Are you referring to this line?

I was thinking more of these lines:

But, I haven’t looked at his solution in enough detail yet to decide if I’ll adapt my code for something along those lines, or something different. I just noticed that his code aims to return a separate array. I’m gonna refuel before attacking it :wink:

Ah, yes. A new array is returned, and the original remains unchanged. That is the goal to reach toward. Your own code can do this without much fuss.

const tracks = this.songs.slice()    // note the getter

That creates a standalone copy of the songs array. Now we we can manipulate that list and not affect the original.

Here is your code whittled down…

Swap method
  shuffle () {
    let t = tracks = this.songs.slice(); 
    let i, j, k = t.length;
    for (i = k; i > 0; i--) {
      j = Math.floor(Math.random() * k);
        [t[i-1], t[j]] = [t[j], t[i-1]];
    }
    return tracks;
  }
Random selection push method
  shuffle () {
    let s = this.songs;
    let k, n = s.length
    let tracks = [];
    while (tracks.length < n) {
      k = Math.floor(Math.random() * n);
      if (tracks.indexOf(s[k]) < 0) {
        tracks.push(s[k]);
      }
    }
    return tracks;
  }
shuffle() {
  const shuffledSongs = this.songs.slice();
  for (let i = shuffledSongs.length - 1; i > 0; i--) {
    let j = Math.floor(Math.random() * (i + 1));
    [shuffledSongs[i], shuffledSongs[j]] = [shuffledSongs[j], shuffledSongs[i]];
  }
  return shuffledSongs;
}

console.log(songInstance.songs);      // logs original, unshuffled song list
console.log(songInstance.shuffle());  // logs shuffled song list  
1 Like

I know you’re fond of analyzing things so let’s compare your swap method with the one above. First I’ll whittle it down so they have a closer visual match.
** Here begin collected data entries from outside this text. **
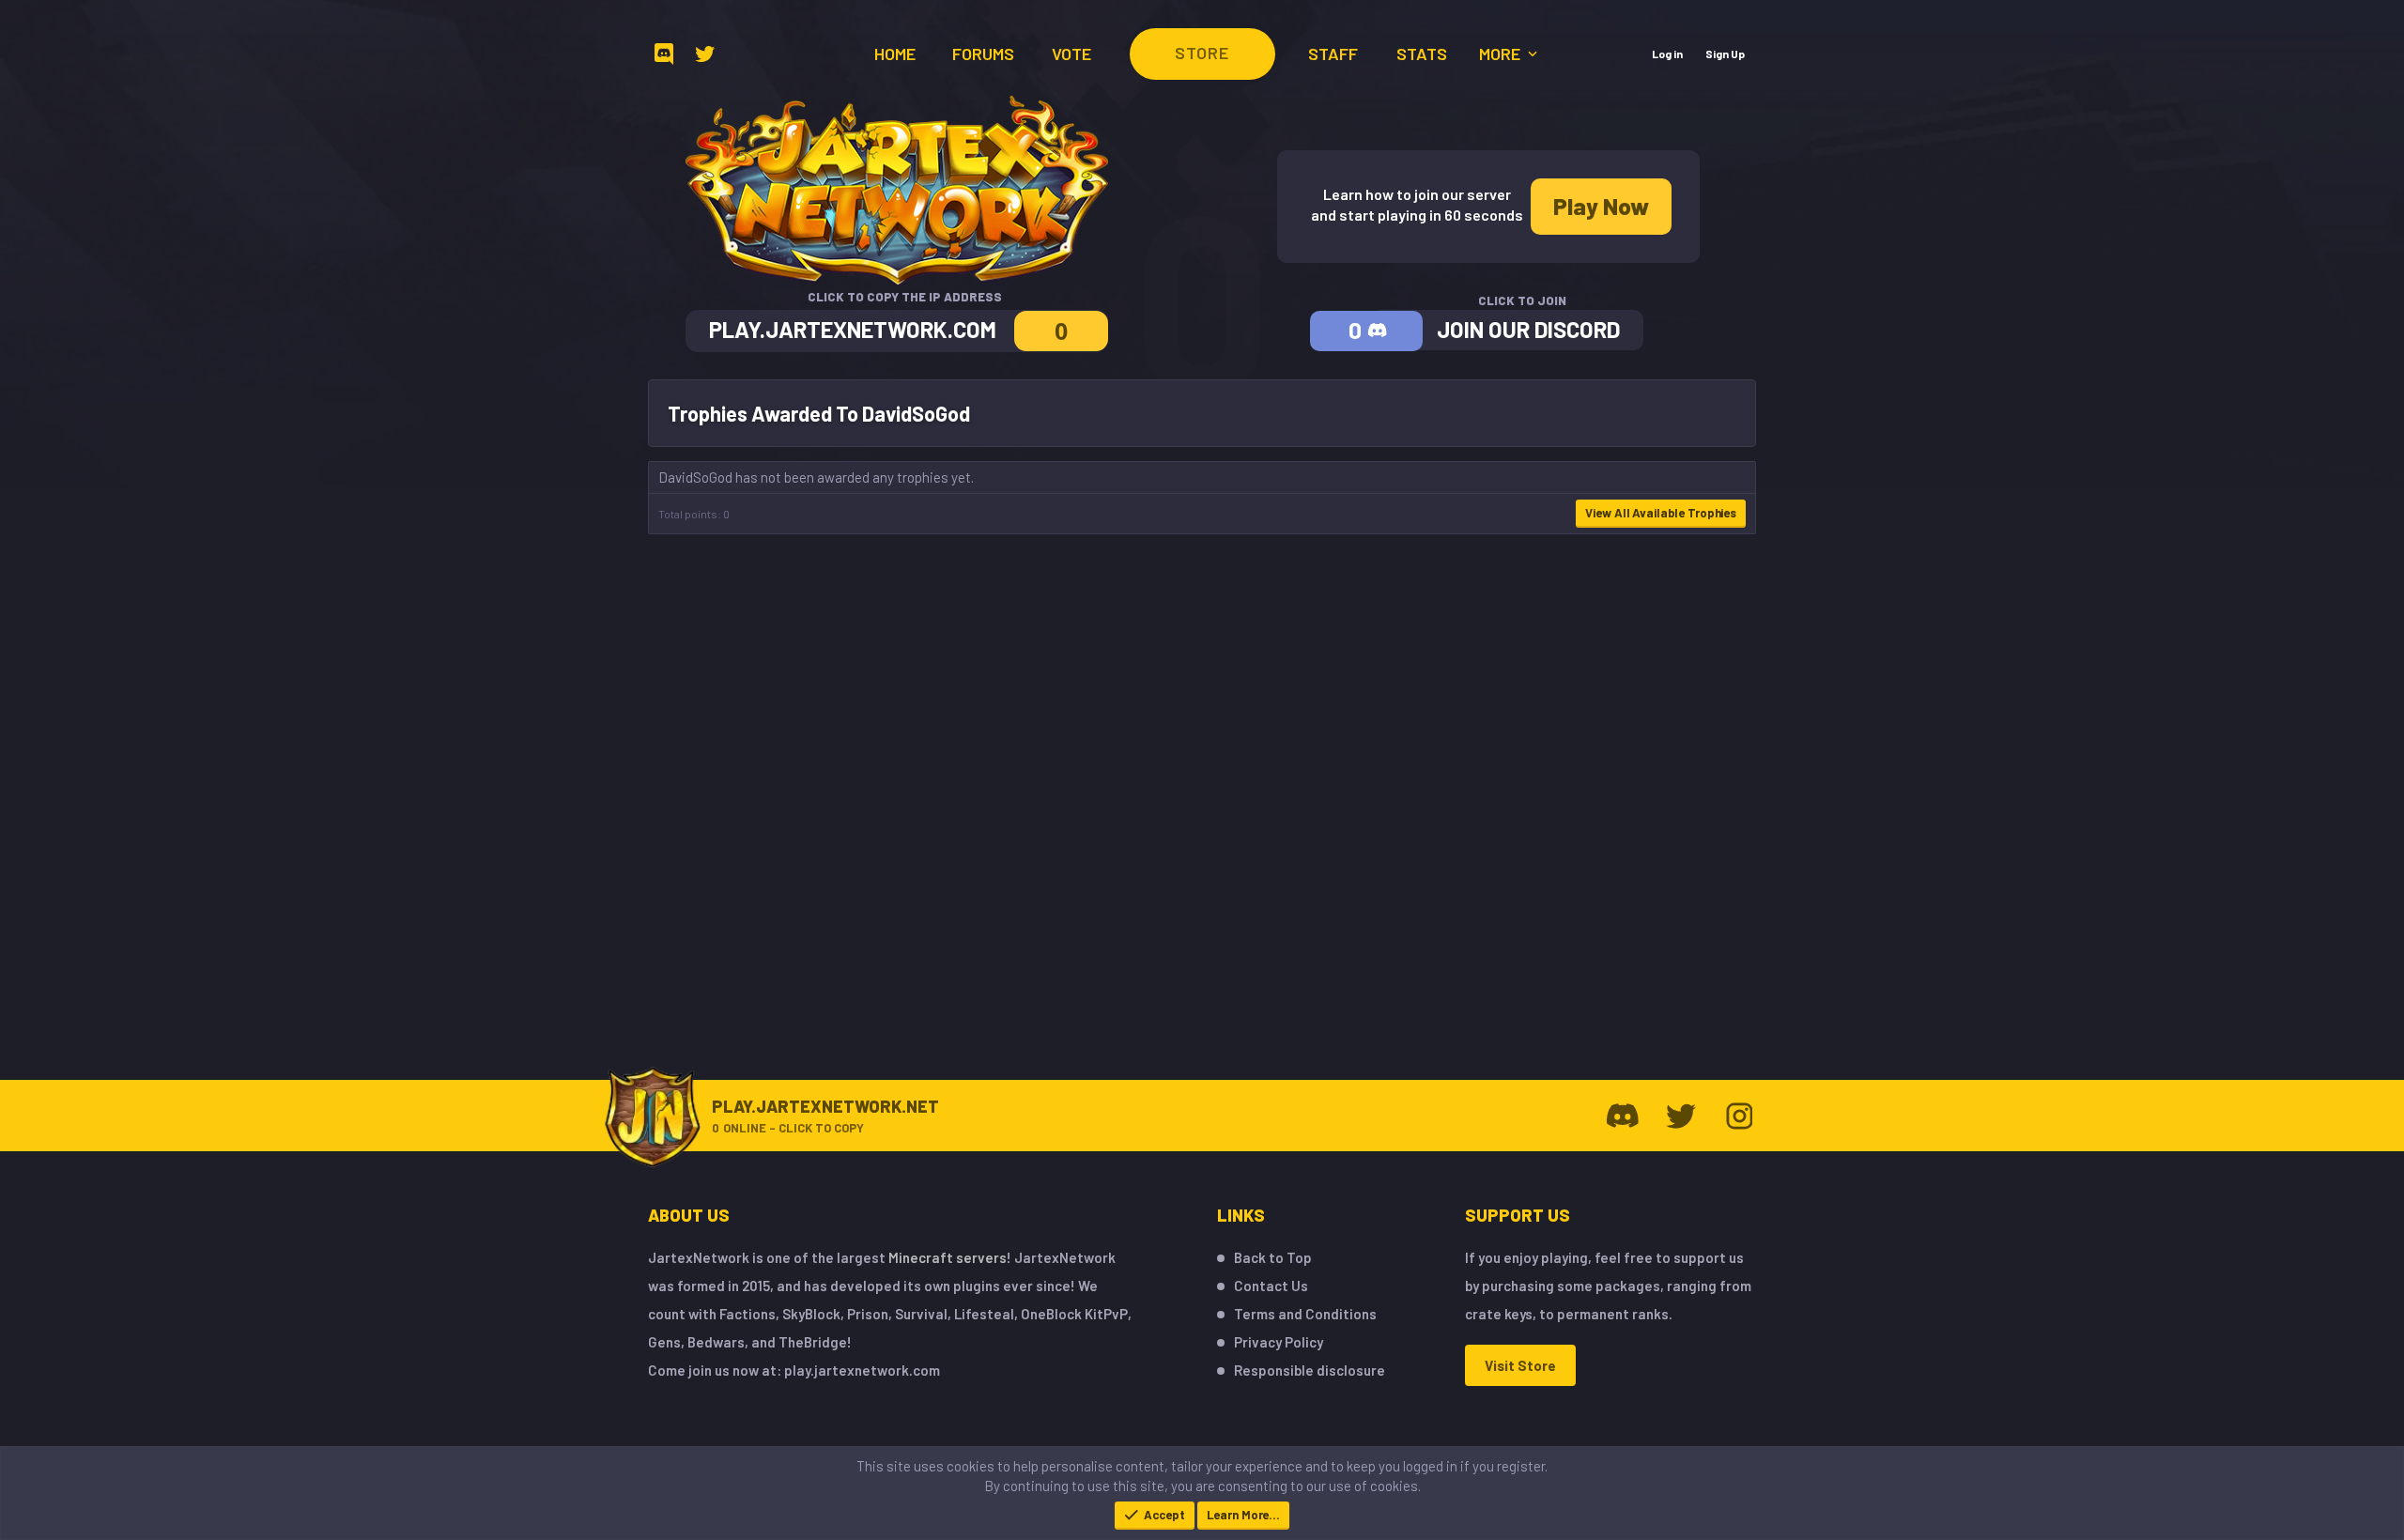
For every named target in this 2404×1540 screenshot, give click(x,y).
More (1501, 53)
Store (1202, 52)
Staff (1333, 53)
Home (895, 53)
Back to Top (1273, 1257)
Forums (983, 53)
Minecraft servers (947, 1257)
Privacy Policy (1278, 1341)
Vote (1071, 53)
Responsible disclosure (1309, 1370)
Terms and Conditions (1305, 1313)
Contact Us (1271, 1285)
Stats (1421, 53)
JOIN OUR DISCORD (1528, 329)
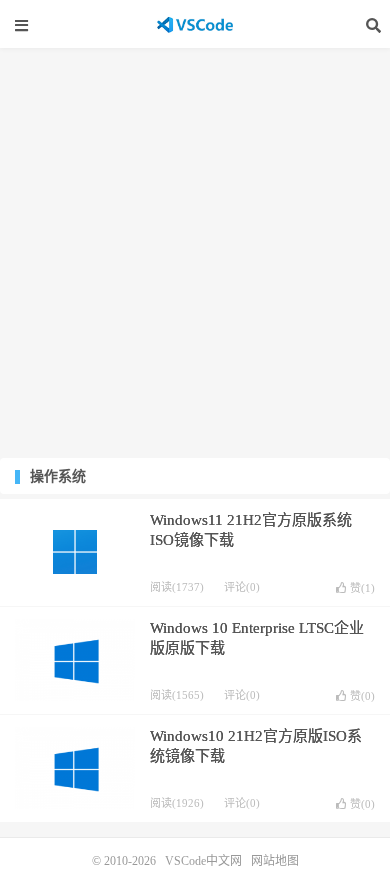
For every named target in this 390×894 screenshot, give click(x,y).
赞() (362, 588)
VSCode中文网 (195, 25)
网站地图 (275, 861)
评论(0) (242, 587)
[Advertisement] (195, 253)
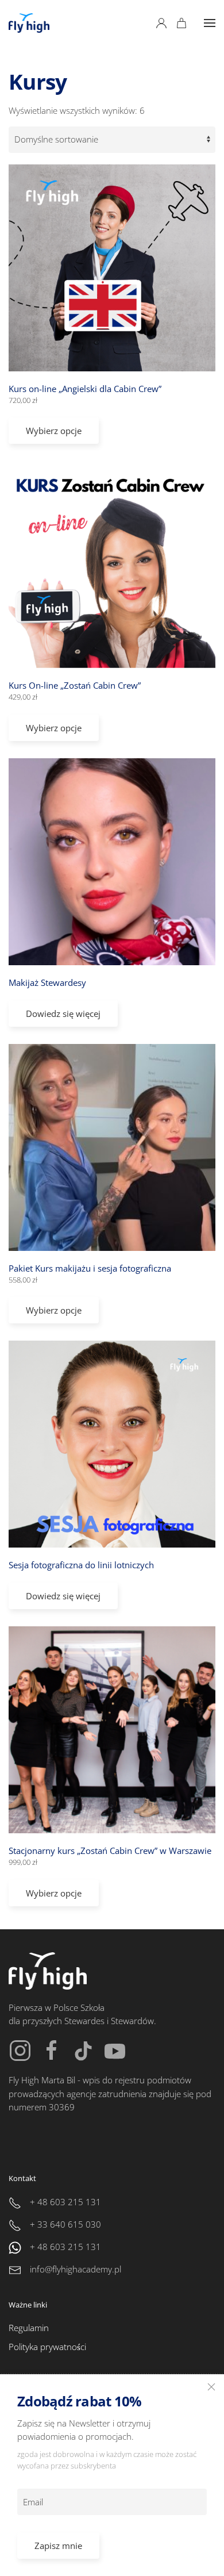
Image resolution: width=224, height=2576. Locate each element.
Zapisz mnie (58, 2545)
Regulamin (29, 2327)
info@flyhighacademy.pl (75, 2269)
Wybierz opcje (54, 430)
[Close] (211, 2387)
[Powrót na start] (29, 23)
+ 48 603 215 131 (65, 2202)
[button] (209, 23)
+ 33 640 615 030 (65, 2224)
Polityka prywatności (47, 2346)
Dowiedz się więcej (63, 1013)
Note that assignments are right to left.

t = totally_long_name = ...

We use the totally long name for verbosity and self-documentation. It only needs to appear once in the code in that form. After that we can use the symbol which takes the value of the verbose variable. Since it represents a data structure in this case, both long name and symbol refer to the same object. The symbol is ideal for code representation. Repetitive verbosity is a distraction, imho. Once it is known what the symbol represents I have no issue running that through my mind, rather than repeating the verbose name. Sand flows throw a funnel better than clay.

shuffle() {
  let s = shuffledSongs = this.songs.slice();
  for (let i = s.length - 1; i > 0; i--) {
    let j = Math.floor(Math.random() * (i + 1));
    [s[i], s[j]] = [s[j], s[i]];
  }
  return shuffledSongs;
}

Nothing is changed but for the added symbol, s. If we forget what that means, we just look up a couple of lines, or down to the return statement. Easily doing without long names during the processing stage.

  shuffle () {
    let t = tracks = this.songs.slice(); 
    let i, j, k = t.length;
    for (i = k; i > 0; i--) {
      j = Math.floor(Math.random() * k);
        [t[i-1], t[j]] = [t[j], t[i-1]];
    }
    return tracks;
  }

Their similarities are easy to spot, as are the differences. How do both programs achieve the same result, only with slight difference?

1 Like

Great illustrations, thanks!
I didn’t know about these extra techniques for making our code more concise :+1:

So, I can see that by doing the following we can cut out repetion and overuse of long names:

  • Using a symbol to represent long names:
    e.g.
    s for shuffledSongs
    t for tracks

  • Defining empty variables with let at the outset to avoid having to use/repeat the keywords const and let later on in the function body:
    e.g.
    let i, j;

  • Where we use the same “value expression” more than once, we can achieve further conciseness by assigning this to a variable at the outset:
    e.g.
    let k = t.length;
    This results in the other small differences between our versions, namely the different use and position of +1's and -1's.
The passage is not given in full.